Как ни прятал Потоцкий своего отношения к действиям гетмана, оно непроизвольно вырвалось наружу. Сигизмунд сделал вид, что ничего не заметил, и произнёс:
— Пусть будет по-вашему, — а потом с улыбкой добавил: — Вы же знаете, что я ни в чём не могу отказать своему портрету.
Вернувшись к себе, Потоцкий немедленно послал за братом Яковом и рассказал ему о намерении короля передать судьбу русской кампании в руки Жолкевского. Для предотвращения такого опасного оборота требовалось во что бы то ни стало взять Смоленск в самое ближайшее время.
— Апельман с Шамбеком закончат свои подкопы не раньше, чем через пять дней, — осторожно сказал Яков.
— Нет у нас этих пяти дней, понимаешь? К чёрту немчуру! Ты хвалился, брат, что в городе немало наших сторонников и ты имеешь с ними связь.
— Имею, но берегу на самый крайний случай.
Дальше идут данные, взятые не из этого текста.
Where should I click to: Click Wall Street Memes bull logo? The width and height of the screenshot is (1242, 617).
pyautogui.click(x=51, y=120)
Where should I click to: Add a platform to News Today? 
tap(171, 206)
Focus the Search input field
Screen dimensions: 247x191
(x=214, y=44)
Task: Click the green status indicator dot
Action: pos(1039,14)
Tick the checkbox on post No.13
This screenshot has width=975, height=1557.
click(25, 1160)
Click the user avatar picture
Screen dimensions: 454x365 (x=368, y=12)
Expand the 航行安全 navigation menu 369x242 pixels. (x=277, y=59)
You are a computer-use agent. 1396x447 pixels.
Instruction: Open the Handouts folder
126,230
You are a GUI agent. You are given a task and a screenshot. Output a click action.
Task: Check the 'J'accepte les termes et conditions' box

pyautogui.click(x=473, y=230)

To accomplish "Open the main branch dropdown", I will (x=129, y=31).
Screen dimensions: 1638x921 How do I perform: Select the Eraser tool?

— Считай, что крайний случай наступил.
В тот же день Яков дал знать в крепость о подготовке к общему штурму. Морткин собрал доверенных лиц. Большинство из них давно уже требовали решительных действий, особенное нетерпение стали проявлять с известием о свержении Шуйского, ибо опасались, что если крепость сдастся сама, без их деятельного участия, то можно лишиться обещанных королевских милостей. Осторожный князь удерживал ретивцев, ожидая верного знака из королевского стана, теперь, с его поступлением, присутствующих охватило радостное волнение. Морткин старался умерить преждевременные восторги, однако на его предостережения не обращали внимания, сколько уж говорено. И правда, о том, что следовало делать, спорить не приходилось, давно уже наметили взорвать левое прясло крепостной стены, примыкающее к Днепровской башне. В одной из недальних изб устроили пороховой склад, требовалось только прокопать подземный ход и по нему перенести порох в назначенное место.
— А кто копать будет? — взволновался Морткин.
В ответ закричали, замахали руками — что, дескать, за нелепица? Охотников, почитай, целый город, они за краюху хлеба всю крепость перекопают.
— Э, нет, — подал голос Михаил Сущёв, ближайший подручник Морткина, — это вам не блох бить, подземная работа навыка требует.
— Тогда возьмём главного умельца, Савву, значит.
— Ну да, он к Шеину прямит.
— Ничё, поднадавим, так в нашу сторону выгнется.